Coll. by M.C. Parler
Mrs. Donia Cooper West Fork, Ark. August 4, 1959
Reel 287-288, Item 7
The Texas Ranger (The Dying Ranger)
As the golden sun was sinking, it fell with lightening rays Beneath the shadows of the forest where the wounded ranger lay, Beneath the shadows of the plateau, beneath the starry sky,
Far away from his home in Texas they laid him down to die
The rangers gathered round him, the comrades of the fight,
The tears rolled down each man's cheeks as he bade his last goodnight.
One loved friend and companion was kneeling by his side;
To stop the life-blood flowing — alas! in vain he tried.
To stop the life-blood flowing, they found it all in veain;
The tears rolled down each man’d cheeks like light showers of rain.
Up spoke the dying ranger, saying "Weep no more for me;
I’m crossing a deep, dark river, in a country that is free.
Come gather close around me and listen to what I say.
I’ll tell to you a story as my spirit passes away.
"Far away in the northwest Texas, in that good old Lone Star State,
There’s one for my coming with a weary heart to wait!
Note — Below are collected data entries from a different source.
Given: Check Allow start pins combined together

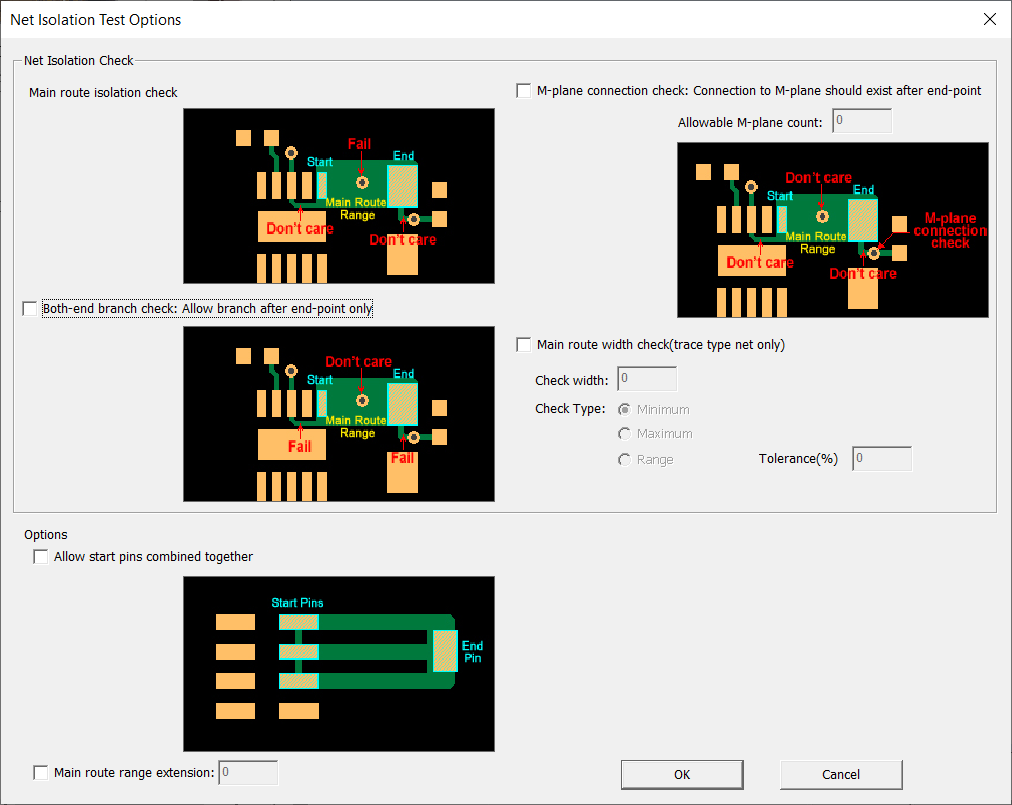Looking at the screenshot, I should point(41,557).
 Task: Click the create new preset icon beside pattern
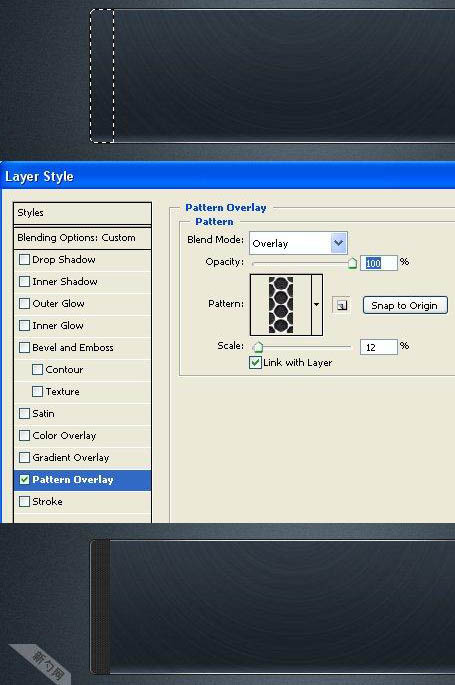(x=341, y=305)
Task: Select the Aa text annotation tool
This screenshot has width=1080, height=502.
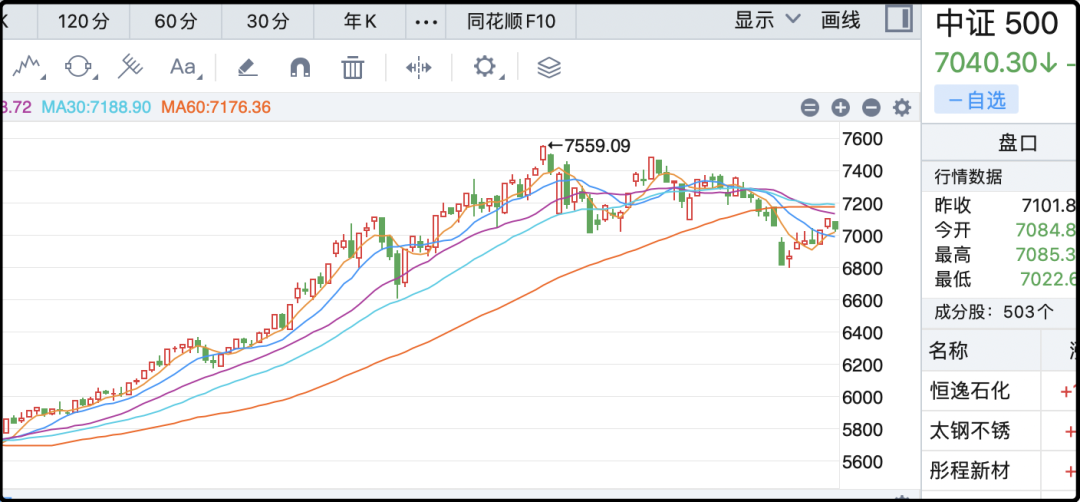Action: pyautogui.click(x=184, y=67)
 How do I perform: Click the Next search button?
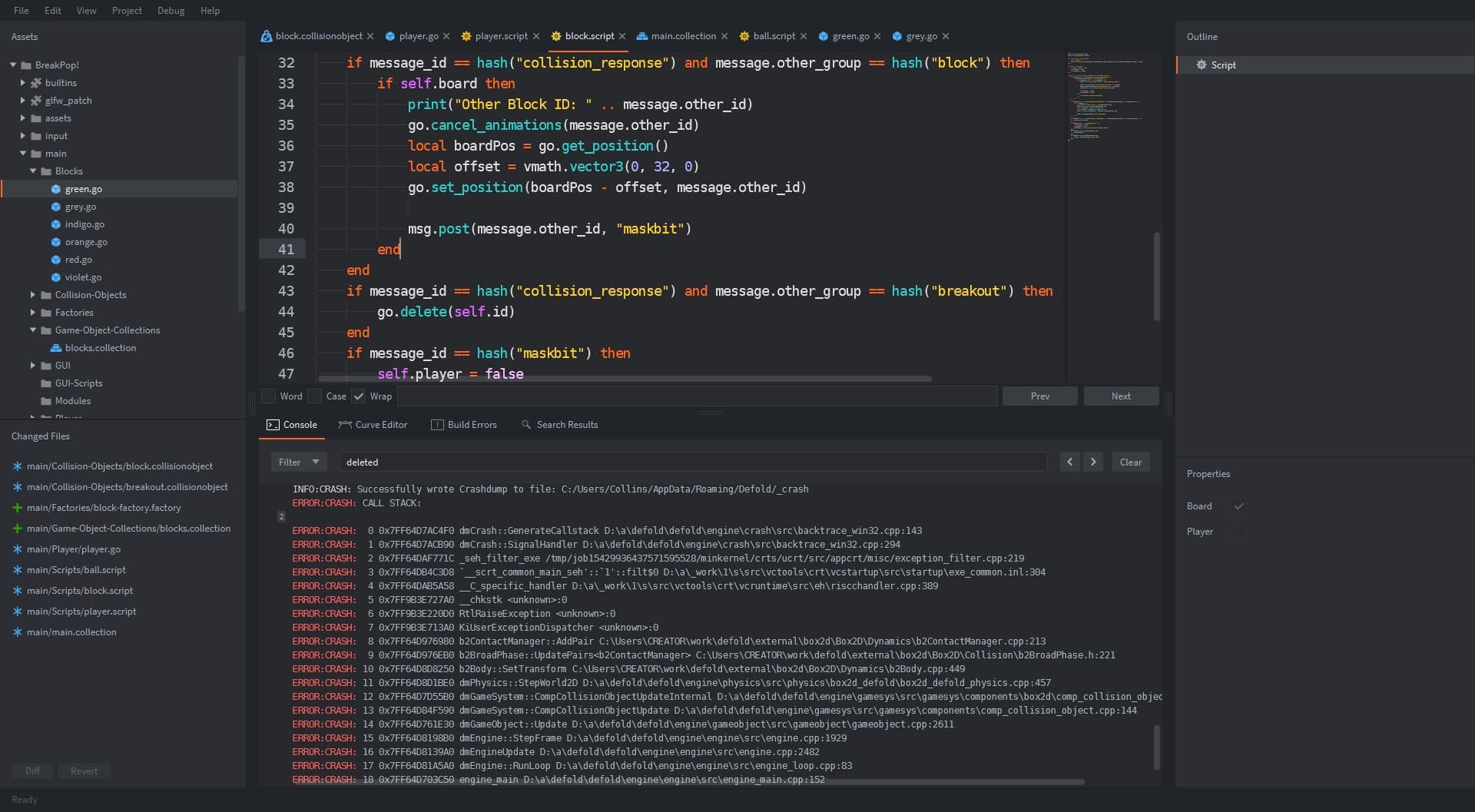pos(1120,396)
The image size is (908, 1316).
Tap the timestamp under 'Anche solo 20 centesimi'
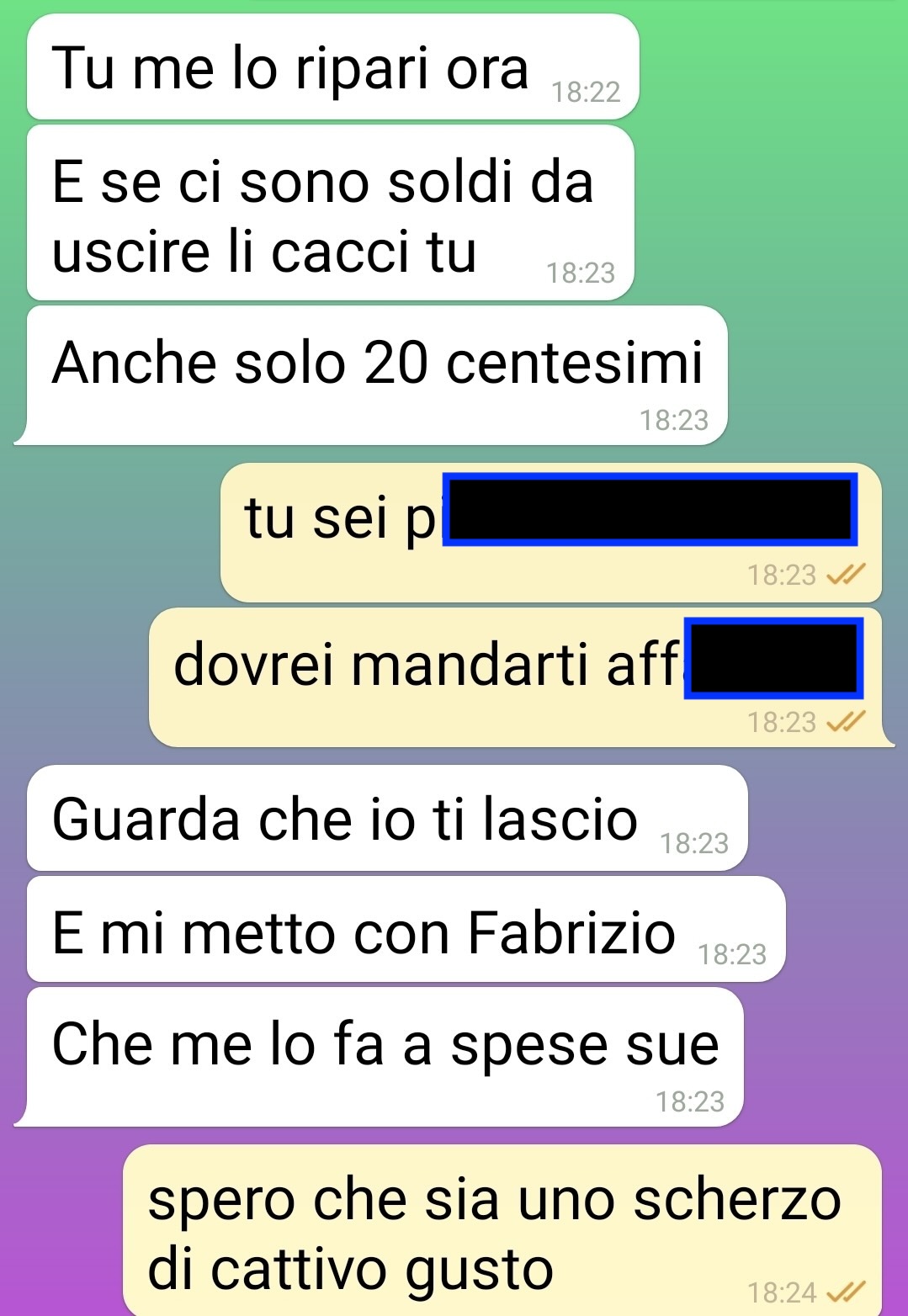tap(674, 420)
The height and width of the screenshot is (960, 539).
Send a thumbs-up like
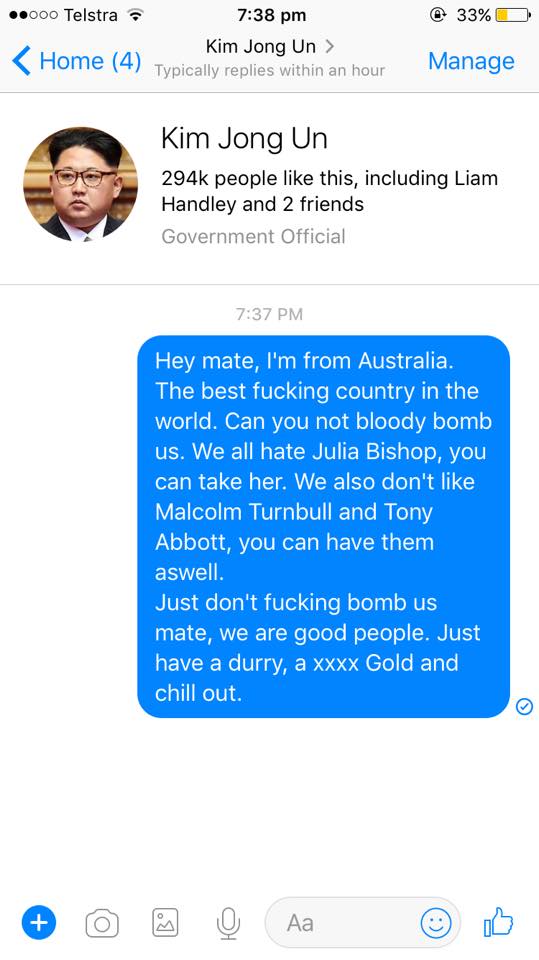click(x=499, y=921)
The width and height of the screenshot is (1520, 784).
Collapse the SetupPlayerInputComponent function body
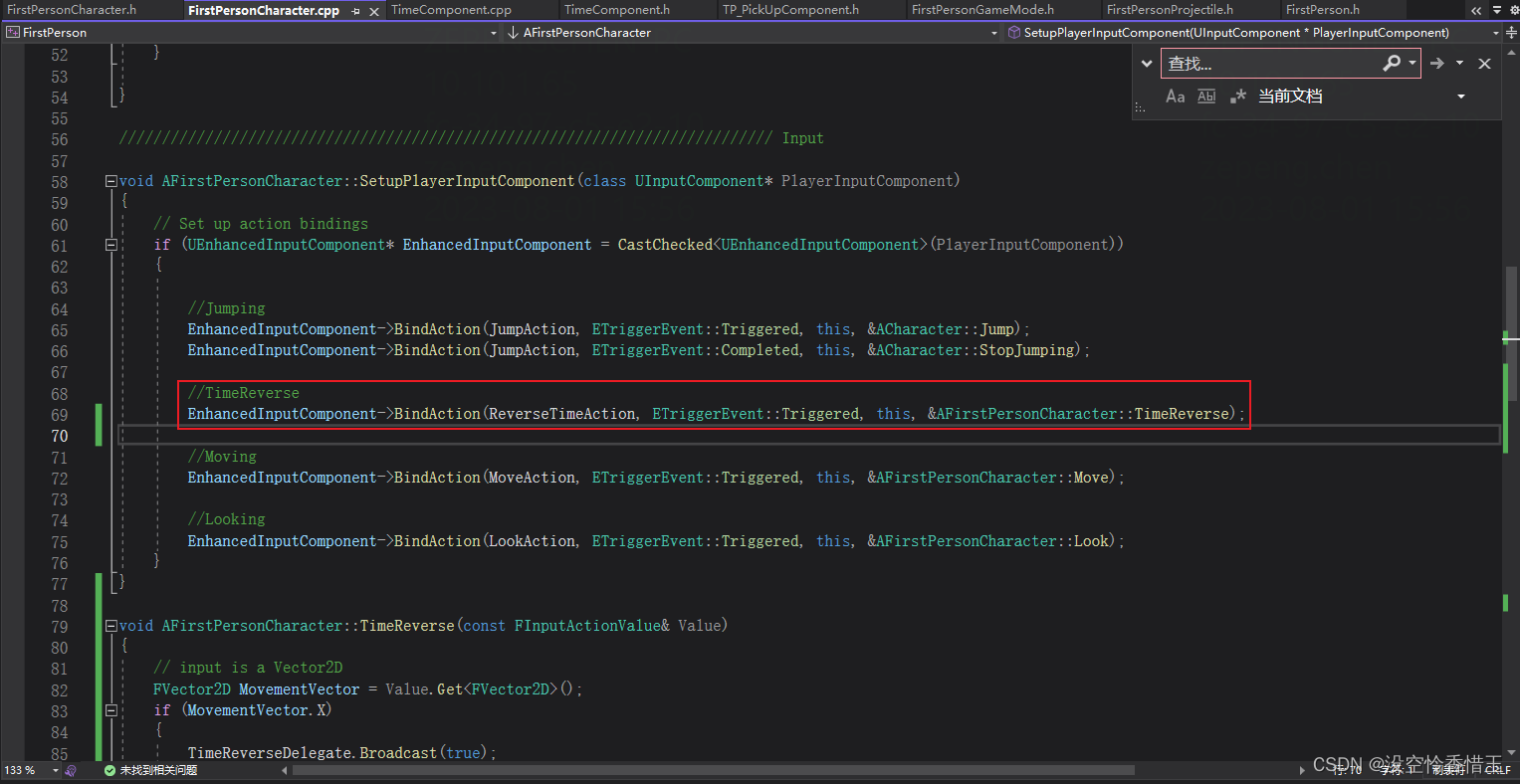pos(109,180)
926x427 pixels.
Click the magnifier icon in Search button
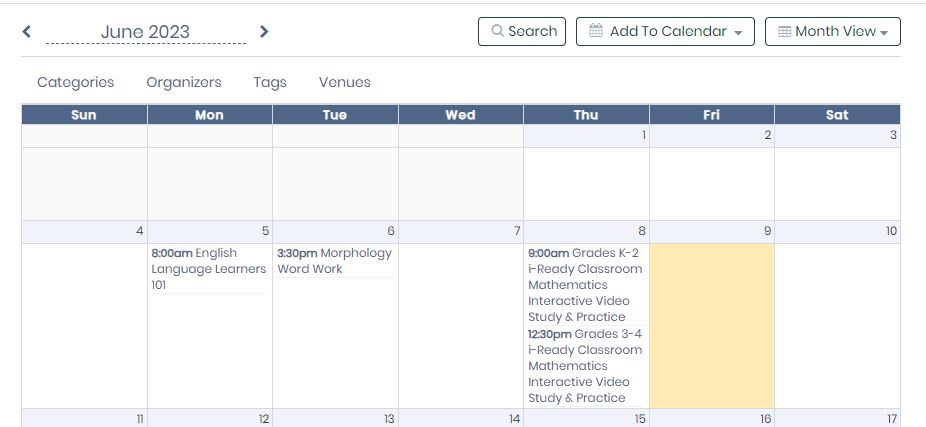pyautogui.click(x=497, y=31)
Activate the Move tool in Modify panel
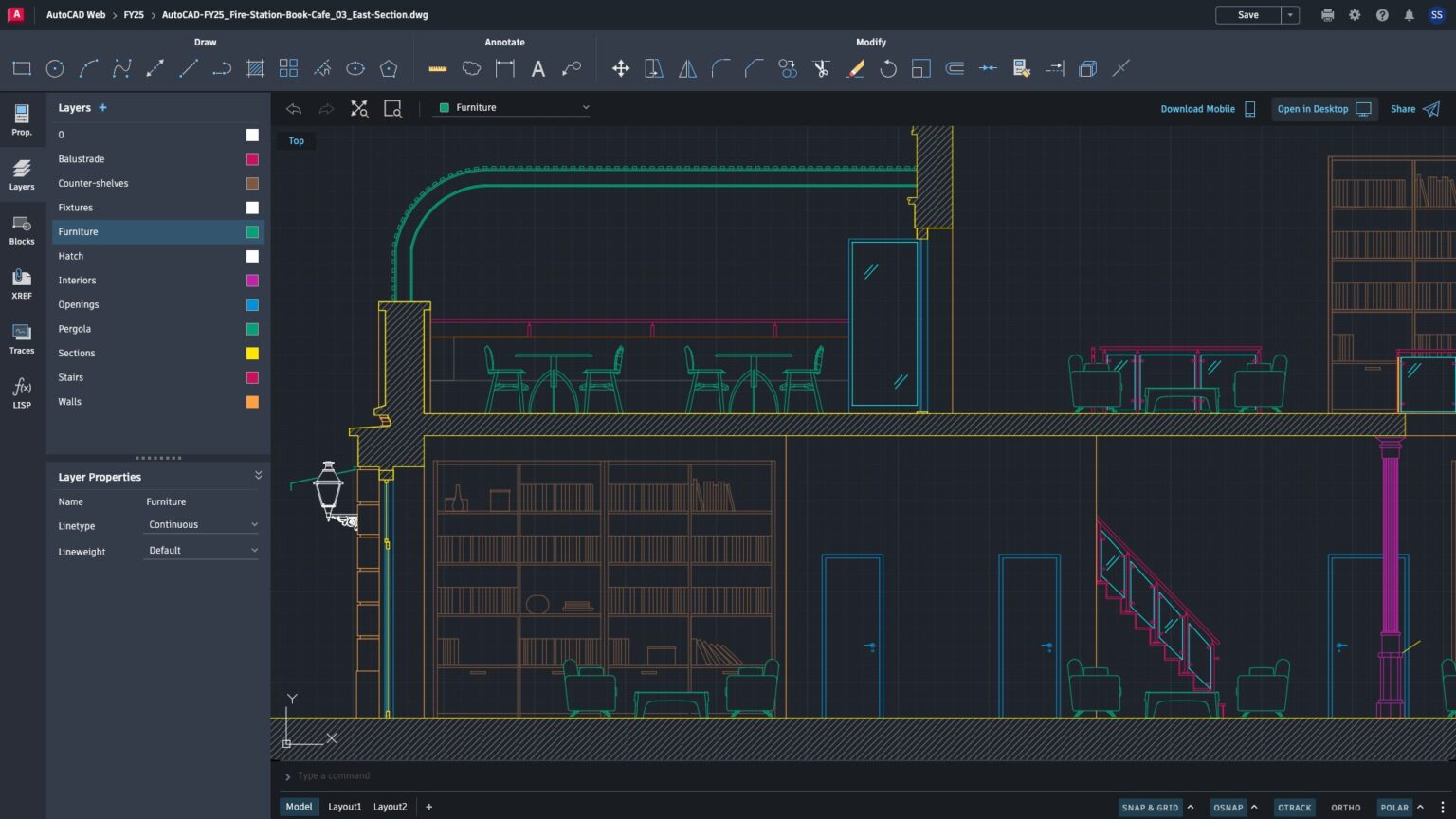The height and width of the screenshot is (819, 1456). pos(620,67)
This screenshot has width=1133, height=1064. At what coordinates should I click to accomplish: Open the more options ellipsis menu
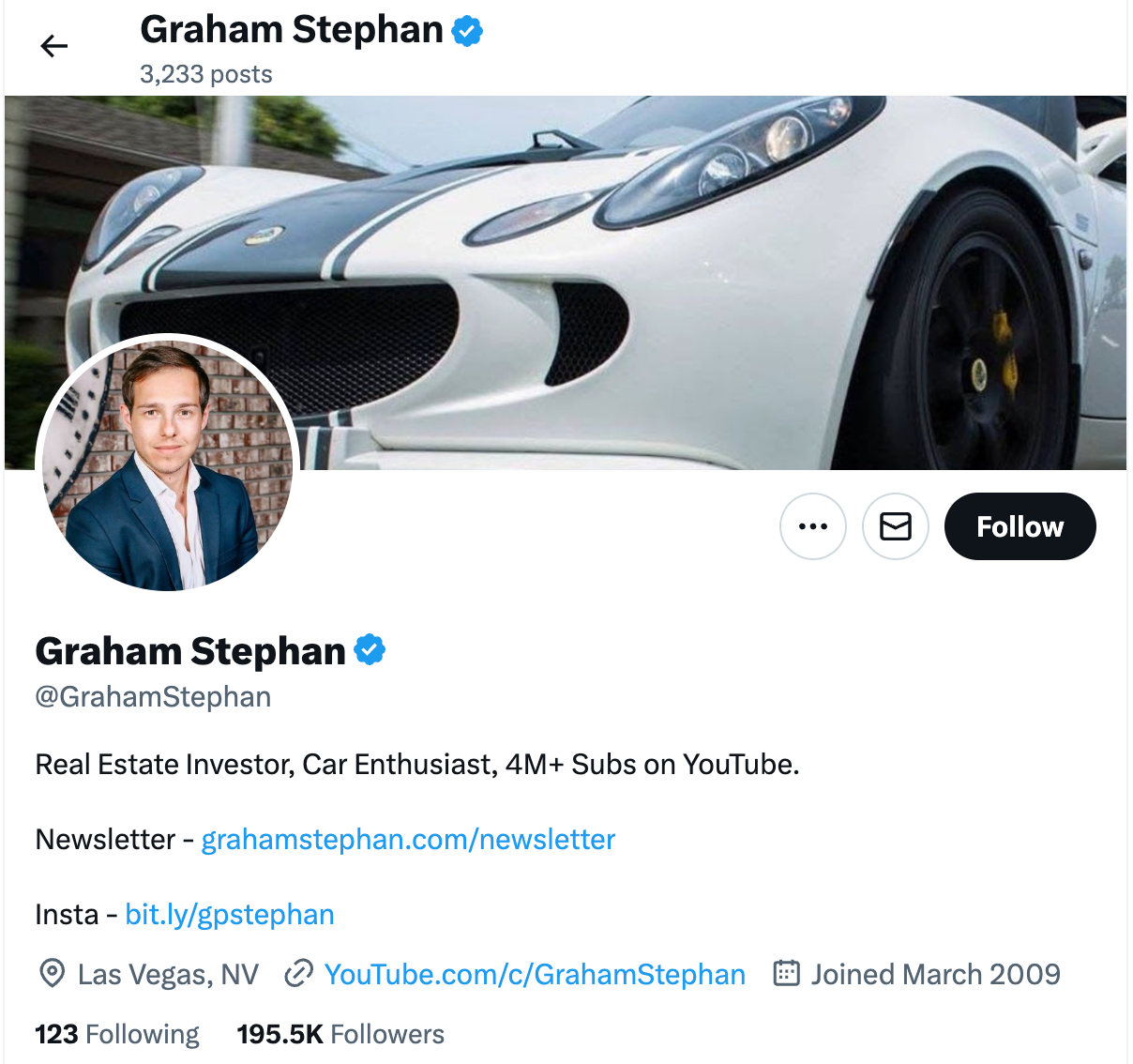(812, 526)
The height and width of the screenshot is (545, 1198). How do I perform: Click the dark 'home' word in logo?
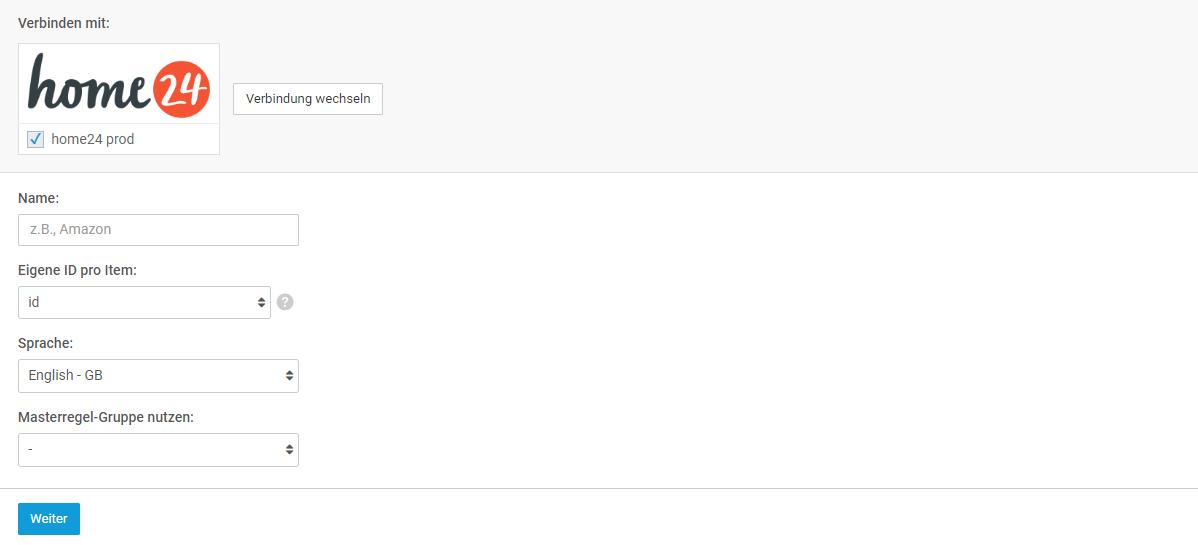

I have a darling sister, she’s all my joy and pride ; I’ve loved her from my childhood, and I’ve loved noone else beside.
I’ve loved her as a brother, I’ve shield’ her with a brother's I’ve cried in many grief and sorrow her loving heart to cheer.
"When our country was invaded and called for volunteers,
She threw her arms around me and bursted into tears,
Saying, ’Go, my darling brother, go drive the Indians from our shore;
Our hearts will need your presence, but our country will need you more.’
"My mother she is sleeping beneath the churchyard sod,
Been a many a year passed over since her spirit fled to God,
My father he is sleeping beneath the deep blue sea,
I have no other kindred — there’s none but Nell and me.
"Come gather close around me and listen to my dying prayer.
Who’ll be to her a brother and shield her with a brother’s care?"
Up spoke a Texas ranger — they answered one and all —
"We’ll be to her a brother till the last one shall fall."
One gentle smile passed o’er the dying ranger’s head;
One quick and vulsion (sic) shadow, and the ranger boy was dead. Far away from his darling sister they laid him down to rest His saddle for a pillow and his rifle across his breast.